Election opponents of Secretary of State Kyle Ardoin are crying foul over an official letter he wrote reassuring elderly participants in a program that allows absentee voting by mail.
Ardoin’s staff dismisses the criticism saying the letter is just part of the job of educating voters.
Not really, his Democratic and fellow Republican opponents countered in a nearly identical voice. An official letter, they say, mailed at taxpayer expense 47 days before an election in which Ardoin is a candidate, smacks more of cynicism than public service.
The recipients are over the age of 65 or disabled, have a proven record of actually casting ballots, and choose to vote absentee mail in all elections. Only the secretary of state, as Louisiana’s chief elections officer, has access to the list.
Like Ardoin, the candidates in the Nov. 6 election are largely unknown outside the political world and they are competing in an election that has attracted little interest and little money to fund a credible statewide campaign.
“Only Ardoin has access to that list. By sending the letter under his name, he knows that he was taking advantage of his position for the benefit of his campaign,” said A.G. Crowe, a former Republican state senator from Pearl River who is running as a Republican.
“It’s really unfair,” said Turkey Creek Mayor Heather Cloud, who also is running as a Republican. The sentiments Ardoin expressed in the letter are laudable, but the timing and the fact that it’s the first time any secretary of state felt the need to send such correspondence “doesn’t appear to be a true reflection of his motives,” Cloud said.
As the office’s chief deputy, Ardoin became interim secretary of state in May when Tom Schedler resigned after being accused of sexually harassing an employee.
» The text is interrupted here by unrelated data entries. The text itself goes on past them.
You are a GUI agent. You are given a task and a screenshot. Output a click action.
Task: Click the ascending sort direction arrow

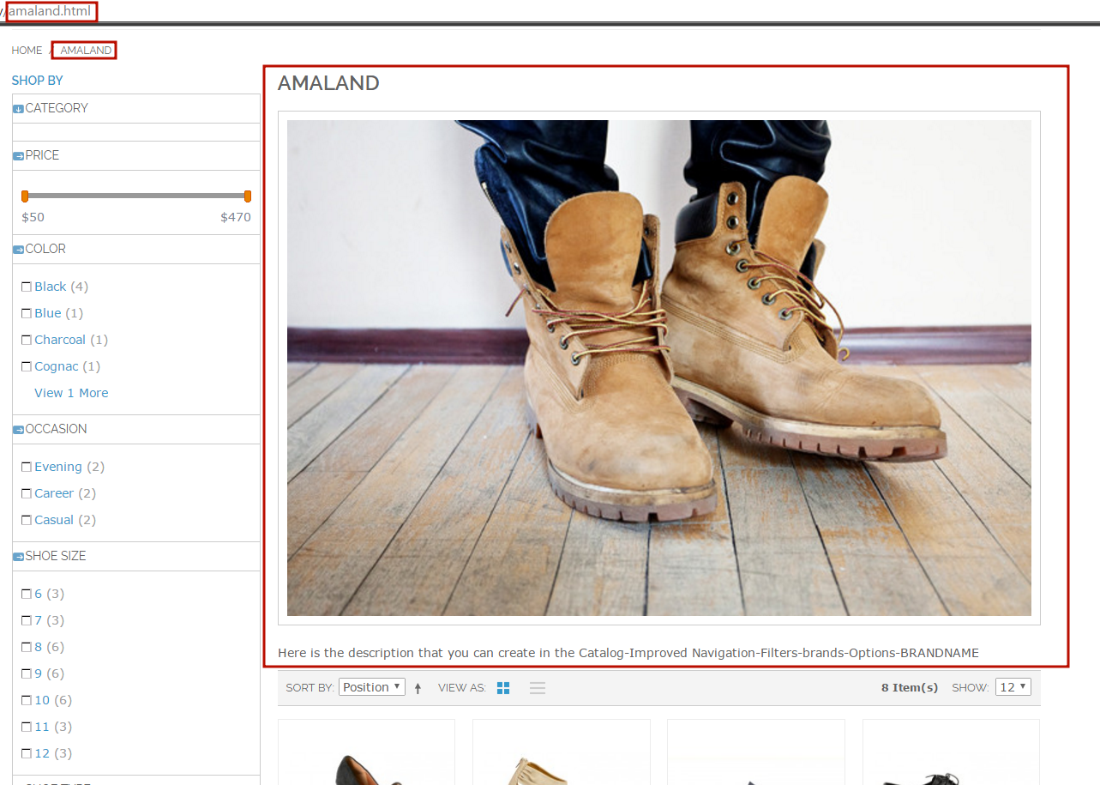[418, 688]
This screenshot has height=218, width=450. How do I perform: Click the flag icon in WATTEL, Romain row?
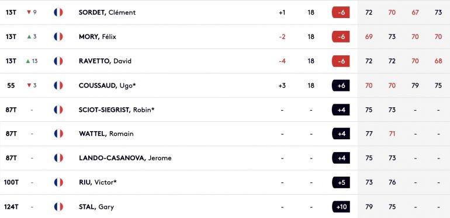58,133
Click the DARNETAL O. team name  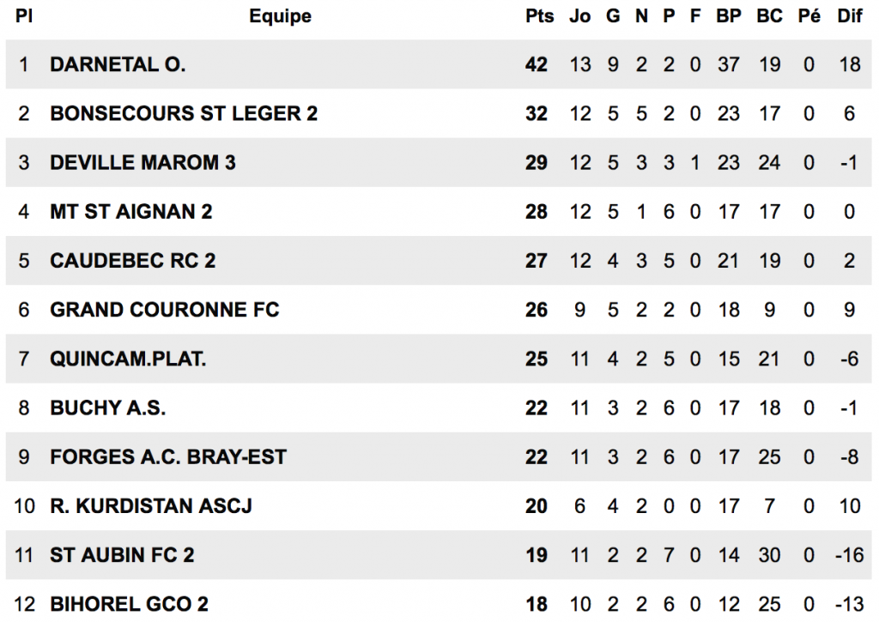click(117, 64)
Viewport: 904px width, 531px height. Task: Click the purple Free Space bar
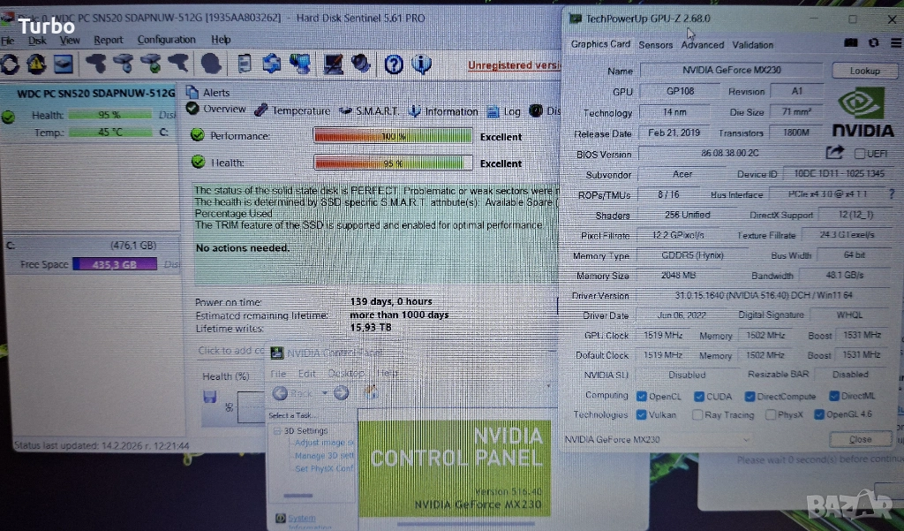point(115,264)

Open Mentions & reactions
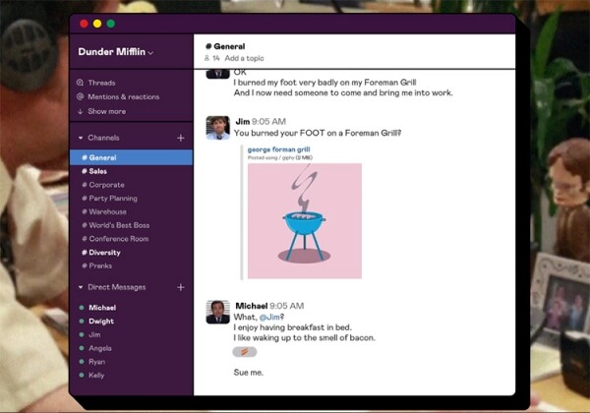click(x=123, y=96)
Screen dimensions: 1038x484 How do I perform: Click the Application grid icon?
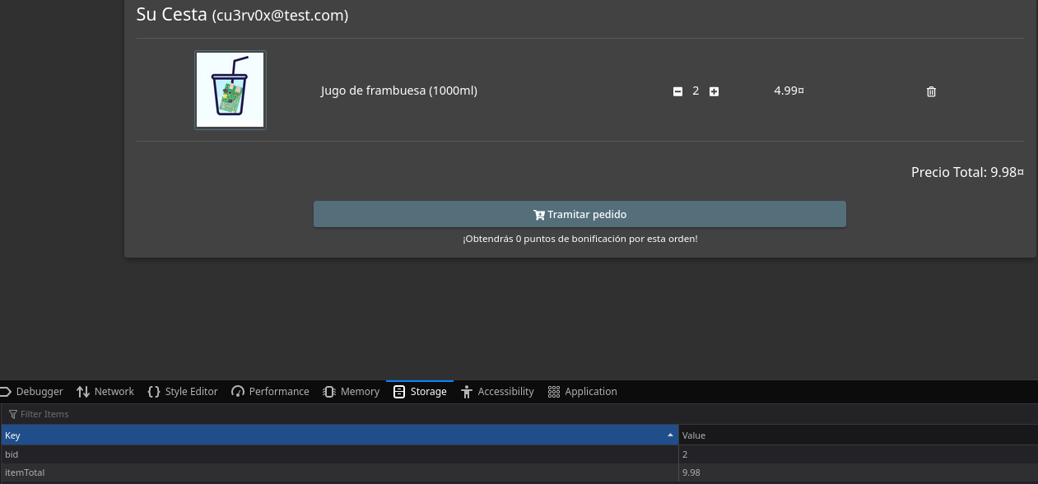(553, 391)
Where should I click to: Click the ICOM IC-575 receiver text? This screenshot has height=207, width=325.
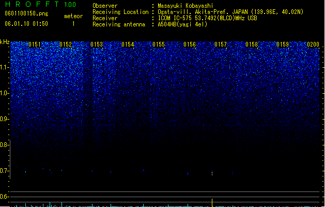tap(207, 18)
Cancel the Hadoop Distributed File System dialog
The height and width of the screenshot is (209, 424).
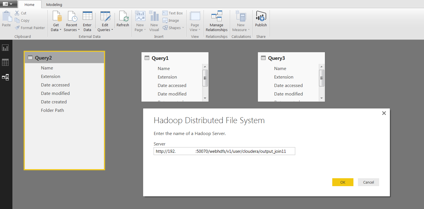pos(368,182)
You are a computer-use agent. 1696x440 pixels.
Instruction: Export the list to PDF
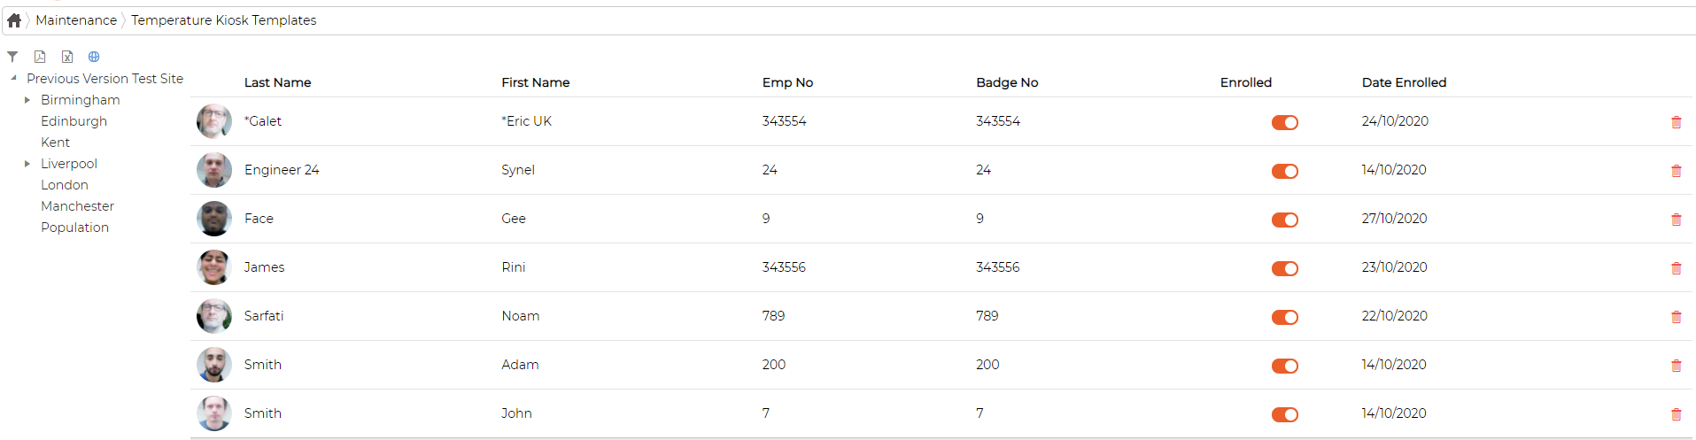40,57
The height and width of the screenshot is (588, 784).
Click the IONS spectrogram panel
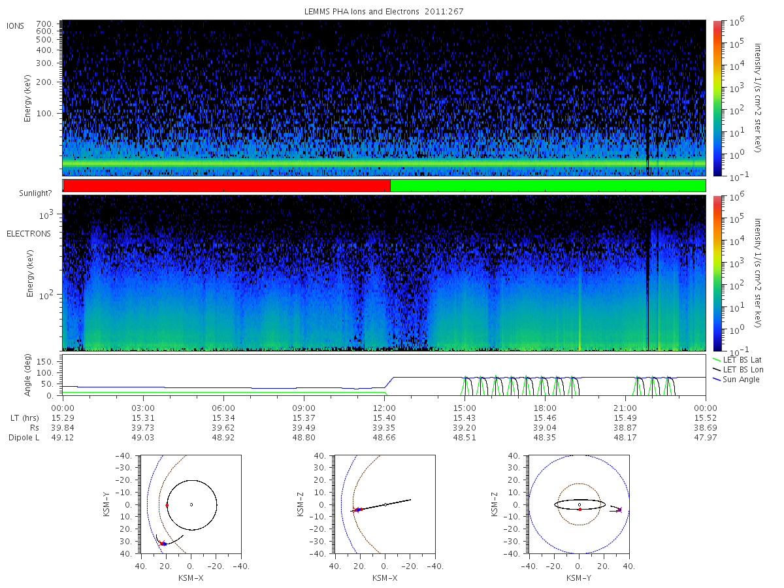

Ardoin mailed 47,039 letters – at a cost to taxpayers of $23,964.63. “My office and your parish registrar of voters will never disclose that you are enrolled in the program, and state law prohibits voter harassment, coercion or intimidation by candidates or third parties,” Ardoin wrote in the letter dated Sept. 20.
Secretary of State Kyle Ardoin's letter of Sept 20, 2018
Ardoin’s press secretary, Tyler Brey, said the letter was part of an outreach campaign that includes public service announcements and social media to help educate voters of their rights. While the office received less than a dozen complaints about the mailer, more than a dozen have communicated their appreciation, he said.
Ardoin’s campaign staff said the critics only want to create name identification for their candidacies – “going so far as to complain about informing senior citizens of their rights, just so they can win a political race,” said Lionel Rainey III, the campaign’s spokesman.
“Apparently, Secretary Ardoin's opponents don't think he should be doing his job, or they don't understand what the job is. I'm not sure which is worse,” Rainey said.
Candidate Rick Edmonds, a Republican state representative from Baton Rouge, said: “Sending an unprecedented campaign-oriented letter on the taxpayers' dime to a confidential list is blatantly wrong.”
Though Edmonds and state Rep. Julie Stokes, the Kenner Republican who has raised the most money in the field, agree on little, they spoke similarly about the letter. "This is the very reason I’m running. People can’t stand when politicians do things like this, and I want to change it,” Stokes said.
While angry, the opponents say they realize Ardoin broke no ethics rules – largely because those laws have not been adopted. A legislative effort – House Bill 53 – that would have at least raised a legal question about a candidate mailing such correspondence on a state agency letterhead was defeated in the Louisiana House during the regular session earlier this year. Both Edmonds and Stokes voted in favor of the legislation.
“It’s arguably legal to do that,” said Renee Fontenot Free, a Democratic candidate from Baton Rouge who was chief assistant to earlier secretaries of state before joining the Attorney General’s office. “But unarguably it’s in very bad taste. It’s shameful.”